Starting at the line that contains "You are a computer-use" and stopping after the line that contains "The image size is (1532, 1149).", transcribe the listing below exactly; do not include any pictures.

──────── PROVIDED RECORDS

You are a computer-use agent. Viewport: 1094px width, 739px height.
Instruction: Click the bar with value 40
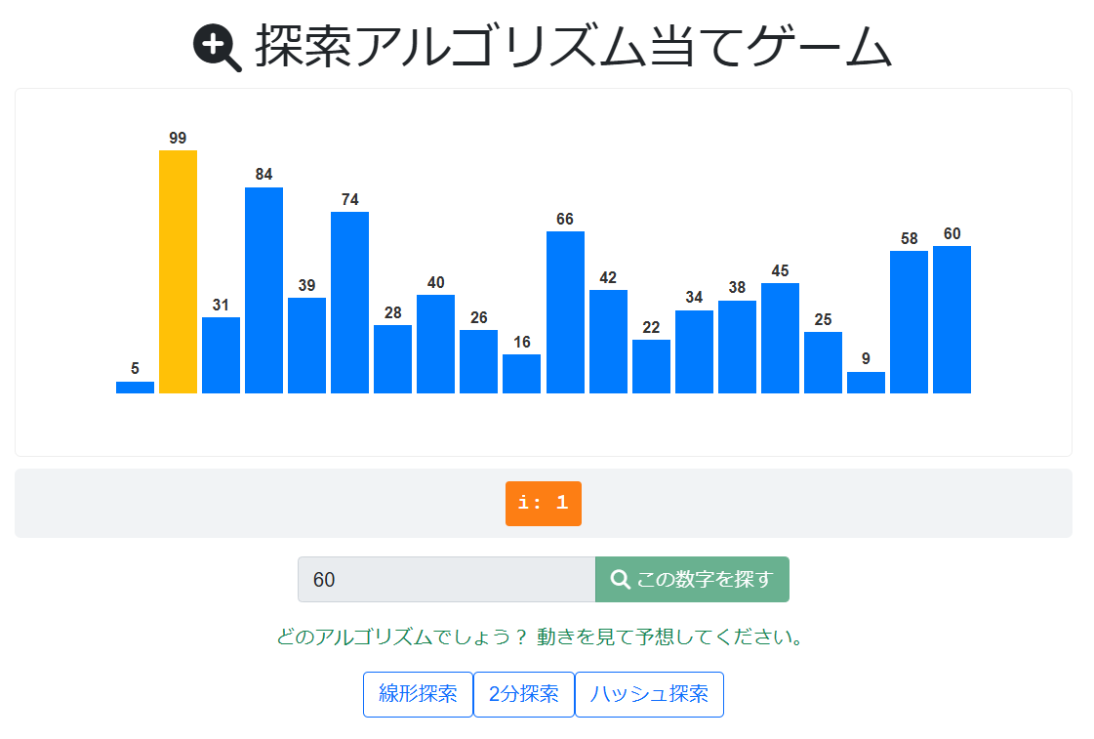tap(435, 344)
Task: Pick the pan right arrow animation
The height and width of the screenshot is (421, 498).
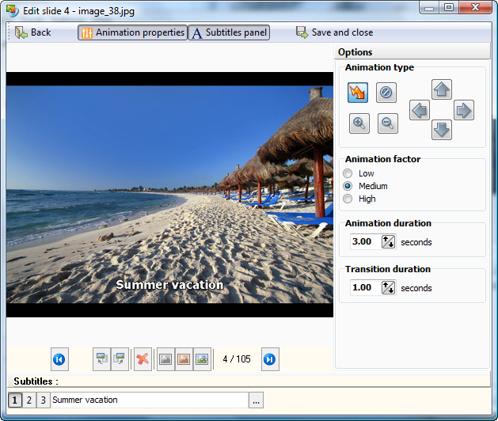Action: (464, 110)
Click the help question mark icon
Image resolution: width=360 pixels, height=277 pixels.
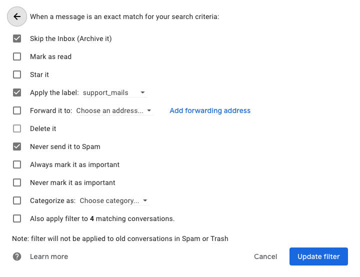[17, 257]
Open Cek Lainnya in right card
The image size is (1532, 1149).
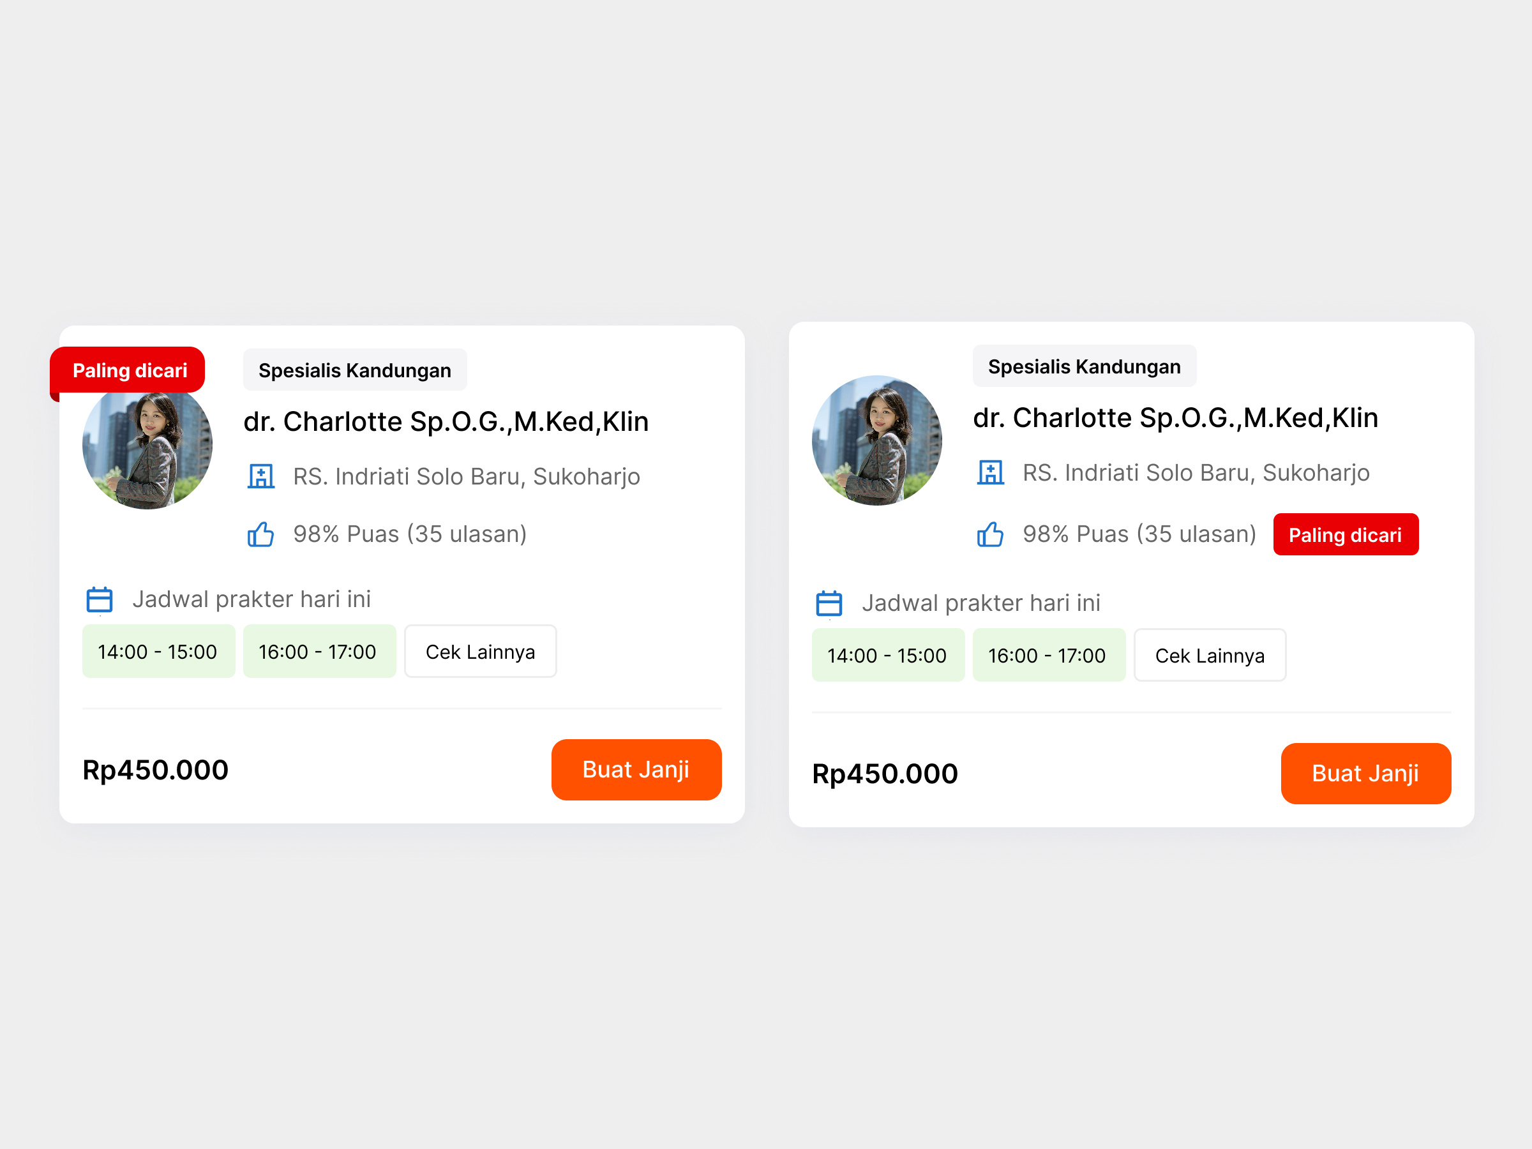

────────────────
──────── PROVIDED RECORDS

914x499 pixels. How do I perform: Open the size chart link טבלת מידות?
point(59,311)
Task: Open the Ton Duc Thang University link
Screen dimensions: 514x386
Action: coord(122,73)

────────────────

**SOLUTION FOR THIS EXERCISE**
You are a computer-use agent. Viewport: 1094px width, 739px height.
Instruction: Click the bar with value 40
tap(435, 344)
Task: Pick the pan right arrow animation
The height and width of the screenshot is (421, 498).
Action: (464, 110)
Click the help question mark icon
Image resolution: width=360 pixels, height=277 pixels.
[17, 257]
Open Cek Lainnya in right card
The image size is (1532, 1149).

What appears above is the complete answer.